Introduction. Masked diffusion models (MDMs) [2, 38, 59, 65] have emerged as a competitive alternative to autoregressive models (ARMs) for language modeling. Recent advances in training objectives [53], noise schedules [27], and architectures [7, 17] have steadily narrowed the gap with ARMs, establishing MDMs as an increasingly viable framework for text generation. Building on these improvements, recent work has further pushed MDMs toward larger-scale models, including the LLaDA family [47, 80, 4], Dream [76], and Seed Diffusion [66], to narrow the gap even further. Although these approaches demonstrate the promise of scaling, they also raise the question of how to improve performance along axes other than parameters and training tokens. A natural candidate from the AR literature is the looped transformer [15, 20, 19, 81]. Looped architectures apply a shared block repeatedly to convert depth into loops at a fixed parameter cost. Looping has been explored in ARMs as a form of test-time compute scaling, but its role in MDMs has not been explored.

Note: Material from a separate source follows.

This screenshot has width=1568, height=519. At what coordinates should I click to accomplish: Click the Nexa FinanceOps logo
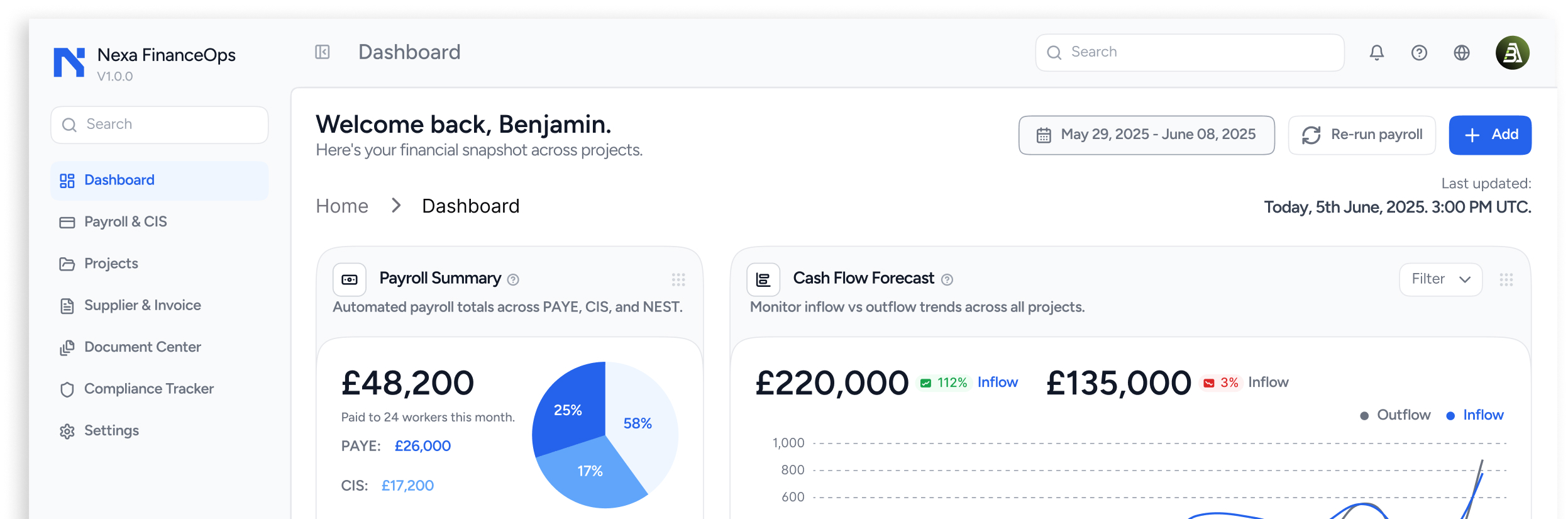(x=69, y=62)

Discussion / Conclusion. We introduced LoopMDM, which selectively loops a small shared block inside masked diffusion language models. LoopMDM improves matched-compute performance across language modeling and reasoning tasks without increasing parameter count, and achieves comparable or better performance with fewer training FLOPs than non-looped baselines. These results suggest that the gains from looping are not solely explained by increased depth, but are consistent with benefits from reusing computation within the diffusion architecture. More broadly, our findings indicate that selective looping can serve as a simple approach for improving masked diffusion models under fixed parameter and compute budgets. We believe our work opens up broad opportunities for architectural advances in improving training efficiency and generalization. We provide limitations and future work in Appendix E.